Turn the records into a numbered list, from their start through the line containing "tap(303, 159)", inclusive, with blank lines dropped and pictures omitted.

----

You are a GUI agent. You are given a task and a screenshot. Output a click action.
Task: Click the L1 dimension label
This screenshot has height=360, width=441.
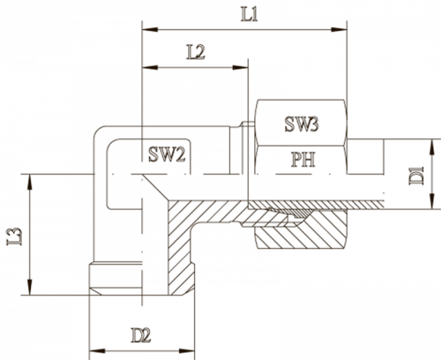tap(250, 15)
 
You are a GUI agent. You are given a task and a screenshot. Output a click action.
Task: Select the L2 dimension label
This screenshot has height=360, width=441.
tap(196, 52)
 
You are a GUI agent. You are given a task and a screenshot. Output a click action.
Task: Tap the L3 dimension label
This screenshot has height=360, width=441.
tap(15, 236)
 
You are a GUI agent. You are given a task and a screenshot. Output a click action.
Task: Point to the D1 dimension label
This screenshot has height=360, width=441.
tap(417, 176)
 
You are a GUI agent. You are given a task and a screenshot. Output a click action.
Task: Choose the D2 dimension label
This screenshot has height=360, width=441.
tap(141, 335)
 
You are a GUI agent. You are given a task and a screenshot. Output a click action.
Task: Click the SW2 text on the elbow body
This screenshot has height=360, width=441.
tap(167, 154)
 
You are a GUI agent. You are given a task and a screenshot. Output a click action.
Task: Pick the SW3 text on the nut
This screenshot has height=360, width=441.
tap(302, 124)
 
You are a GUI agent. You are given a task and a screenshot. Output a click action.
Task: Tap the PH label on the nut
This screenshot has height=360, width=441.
tap(303, 159)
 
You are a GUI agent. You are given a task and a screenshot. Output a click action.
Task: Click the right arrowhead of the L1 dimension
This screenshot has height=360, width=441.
tap(339, 30)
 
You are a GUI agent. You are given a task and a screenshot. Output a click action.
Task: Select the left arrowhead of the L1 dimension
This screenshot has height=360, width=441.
tap(150, 30)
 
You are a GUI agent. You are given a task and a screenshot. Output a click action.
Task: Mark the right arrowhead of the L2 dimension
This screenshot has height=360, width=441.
tap(241, 68)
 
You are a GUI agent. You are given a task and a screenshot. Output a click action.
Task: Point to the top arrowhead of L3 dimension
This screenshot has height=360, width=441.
tap(29, 182)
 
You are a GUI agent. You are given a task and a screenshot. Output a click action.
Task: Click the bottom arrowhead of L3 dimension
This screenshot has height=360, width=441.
tap(29, 287)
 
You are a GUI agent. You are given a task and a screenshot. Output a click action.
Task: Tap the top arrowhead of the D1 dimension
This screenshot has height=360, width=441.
tap(432, 147)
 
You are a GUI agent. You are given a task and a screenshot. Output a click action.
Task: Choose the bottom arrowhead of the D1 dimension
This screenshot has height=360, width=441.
tap(432, 201)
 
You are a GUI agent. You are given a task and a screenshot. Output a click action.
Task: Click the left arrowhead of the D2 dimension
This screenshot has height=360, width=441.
tap(97, 351)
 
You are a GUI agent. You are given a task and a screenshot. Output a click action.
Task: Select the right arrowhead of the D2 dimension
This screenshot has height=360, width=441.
tap(187, 351)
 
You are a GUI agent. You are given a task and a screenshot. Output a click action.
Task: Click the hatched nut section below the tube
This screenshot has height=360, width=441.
tap(300, 236)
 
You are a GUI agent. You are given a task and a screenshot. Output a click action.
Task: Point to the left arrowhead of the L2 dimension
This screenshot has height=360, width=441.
tap(150, 68)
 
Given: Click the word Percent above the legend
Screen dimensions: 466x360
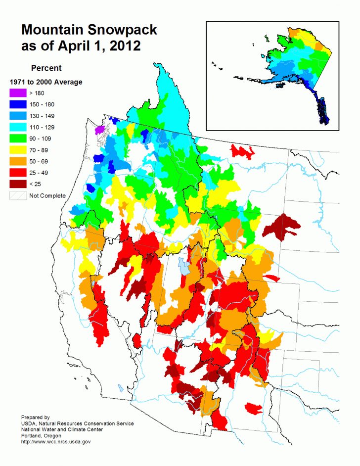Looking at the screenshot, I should pyautogui.click(x=46, y=68).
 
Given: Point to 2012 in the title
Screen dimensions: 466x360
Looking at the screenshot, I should pyautogui.click(x=125, y=47).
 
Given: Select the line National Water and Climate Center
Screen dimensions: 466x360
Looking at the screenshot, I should pyautogui.click(x=62, y=429).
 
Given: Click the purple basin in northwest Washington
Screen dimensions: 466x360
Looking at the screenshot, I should pyautogui.click(x=99, y=130).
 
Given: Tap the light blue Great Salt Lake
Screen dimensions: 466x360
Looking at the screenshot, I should pyautogui.click(x=183, y=266).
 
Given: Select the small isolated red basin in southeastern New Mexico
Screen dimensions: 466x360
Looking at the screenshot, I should pyautogui.click(x=253, y=409).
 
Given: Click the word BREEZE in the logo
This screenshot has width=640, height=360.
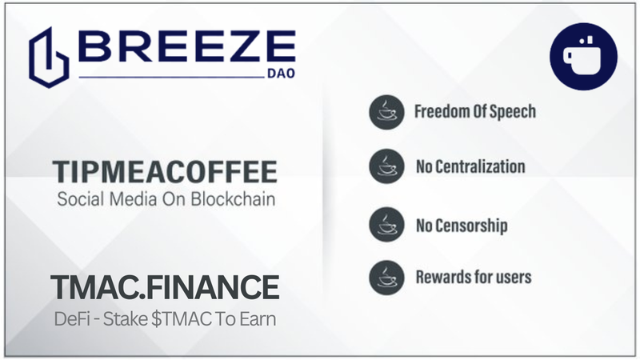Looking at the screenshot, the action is [x=186, y=46].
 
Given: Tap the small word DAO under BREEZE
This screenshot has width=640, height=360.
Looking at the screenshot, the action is [x=282, y=74].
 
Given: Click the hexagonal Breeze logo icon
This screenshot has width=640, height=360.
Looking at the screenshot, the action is [x=49, y=58].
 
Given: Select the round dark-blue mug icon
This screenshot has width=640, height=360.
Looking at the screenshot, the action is [x=583, y=56].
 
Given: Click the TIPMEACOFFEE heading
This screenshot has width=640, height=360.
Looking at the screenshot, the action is [x=165, y=172].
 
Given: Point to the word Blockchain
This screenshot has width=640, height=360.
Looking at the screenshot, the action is [x=233, y=199].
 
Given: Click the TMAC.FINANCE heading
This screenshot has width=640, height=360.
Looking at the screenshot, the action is [x=165, y=287].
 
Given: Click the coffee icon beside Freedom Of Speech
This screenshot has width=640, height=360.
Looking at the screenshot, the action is [x=386, y=112].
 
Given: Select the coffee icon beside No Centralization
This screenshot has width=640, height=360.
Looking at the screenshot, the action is [x=386, y=166].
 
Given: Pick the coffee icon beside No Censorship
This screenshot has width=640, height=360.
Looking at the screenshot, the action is [x=386, y=225].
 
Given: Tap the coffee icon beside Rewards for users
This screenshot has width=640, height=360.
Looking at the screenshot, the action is [x=386, y=278].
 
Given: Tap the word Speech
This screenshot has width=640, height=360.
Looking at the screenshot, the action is [x=513, y=112].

----

◆ **Solution**:
1. You are a GUI agent. You are given a task and a screenshot. Output a click action.
2. Task: Click the L1 dimension label
3. This screenshot has height=360, width=441.
4. tap(250, 15)
5. You are a GUI agent. You are given a task and a screenshot. Output a click action.
6. Task: Select the L2 dimension label
7. This screenshot has height=360, width=441.
8. tap(196, 52)
9. You are a GUI agent. You are given a task and a screenshot. Output a click action.
10. Task: Tap the L3 dimension label
11. This screenshot has height=360, width=441.
12. tap(15, 236)
13. You are a GUI agent. You are given a task and a screenshot. Output a click action.
14. Task: Point to the D1 dimension label
15. This screenshot has height=360, width=441.
16. tap(417, 176)
17. You are a GUI agent. You are given a task and a screenshot. Output a click action.
18. Task: Choose the D2 dimension label
19. This screenshot has height=360, width=441.
20. tap(141, 335)
21. You are a GUI agent. You are given a task and a screenshot. Output a click action.
22. Task: Click the SW2 text on the elbow body
23. This screenshot has height=360, width=441.
24. tap(167, 154)
25. You are a GUI agent. You are given a task and a screenshot. Output a click action.
26. Task: Pick the SW3 text on the nut
27. This screenshot has height=360, width=441.
28. tap(302, 124)
29. You are a GUI agent. You are given a task and a screenshot. Output a click action.
30. Task: Tap the PH label on the nut
31. This screenshot has height=360, width=441.
32. tap(303, 159)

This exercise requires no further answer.